In a third aspect, the present invention relates to novel functionalized comonomers used to form the novel functionalized PPF polymers discussed above. In various embodiments, the functionalized monomers for forming the functionalized poly (propylene fumarate) polymers of the present invention are linked via ether bonds to alkyl or aryl groups having functional groups that can be introduced into the click reaction with the corresponding functional groups. And glycidyl groups to be linked. In some of these embodiments, the alkyl or aryl group will comprise an alkyne group, alkene group, hydroxyl group, protected hydroxyl group, thiol group, or halide group. In some other embodiments, the functional group can be directly linked to a glycidyl group.

In some embodiments, the novel functionalized comonomers of the invention may have the formula:

Wherein R is combined with a functional group or corresponding functional group on a bioactive compound (ie, a bioactive drug, peptide, protein, sugar, etc., as described above), functional species, or other compounds that are added to the PPF polymer Click "or other alkyl or aryl group containing functional groups that can be introduced into the reaction. In some embodiments, the targeted bioactive compound can be functionalized to add a corresponding functional group, provided that doing so does not denature or otherwise bioactive compound, functional species, or other The compound should not be added to the PPF polymer ineffectively for its intended purpose. In one or more embodiments, R will be an alkyl or aryl group containing an alkyne, alkene, hydroxyl, protected hydroxyl, thiol or halide functional group.

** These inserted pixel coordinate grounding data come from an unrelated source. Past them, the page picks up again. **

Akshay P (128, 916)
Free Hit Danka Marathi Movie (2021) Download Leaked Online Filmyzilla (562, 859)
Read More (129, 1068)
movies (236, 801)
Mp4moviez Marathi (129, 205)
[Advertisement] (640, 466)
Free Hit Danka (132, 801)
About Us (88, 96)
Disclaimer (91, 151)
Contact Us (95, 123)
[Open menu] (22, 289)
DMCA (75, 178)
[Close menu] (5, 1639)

In at least one embodiment, the functionalized monomers of the invention are glycidyl propargyl ethers. In some embodiments, functionalized monomers of the invention may have the following formula:

In at least one other embodiment, the functionalized monomers of the invention are 2-[[(2-nitrophenyl) methoxy] methyl] oxirane (NMMO). In some embodiments, functionalized monomers of the invention may have the following formula:

In some other embodiments, the functionalized propylene oxide can be (±) -epichlorohydrin. In some embodiments, functionalized monomers of the invention may have the following formula:

With attachment Functionalized PPF Polymer

In another aspect, the invention relates to a functionalized PPF polymer as described above further comprising one or more bioactive or other functional species attached to a functional group on the PPF polymer as described above. In one or more embodiments, the present invention relates to short chain peptides, dyes or other bioactive compounds or functional species shown in Scheme 3 and / or attached to the functionalized PPF polymer of the invention described in Examples 13 and 14 below. It may include. In some of these embodiments, the azide functionalized dye, bioactive compound or other functional species is dissolved in a suitable solvent such as an isopropyl alcohol / H ₂ O mixture and combined with a CuSO ₄ catalyst and sodium ascorbate And react with terminal or monomeric functionalized PPF polymer having alkyne functionality for about 1 hour. In these embodiments, the functionalized dyes, bioactive compounds or other functional species are added to the terminal or monomer functionalized PPF polymer via a copper assisted 1,3 huegen cyclization via a click reaction. Terminal or monomer functionalized PPF polymers with attached dyes, bioactive compounds or other functional species are then washed with isopropyl alcohol and H ₂ O to remove any non-tethered dye, bioactive Remove the compound or other functional species and catalyst.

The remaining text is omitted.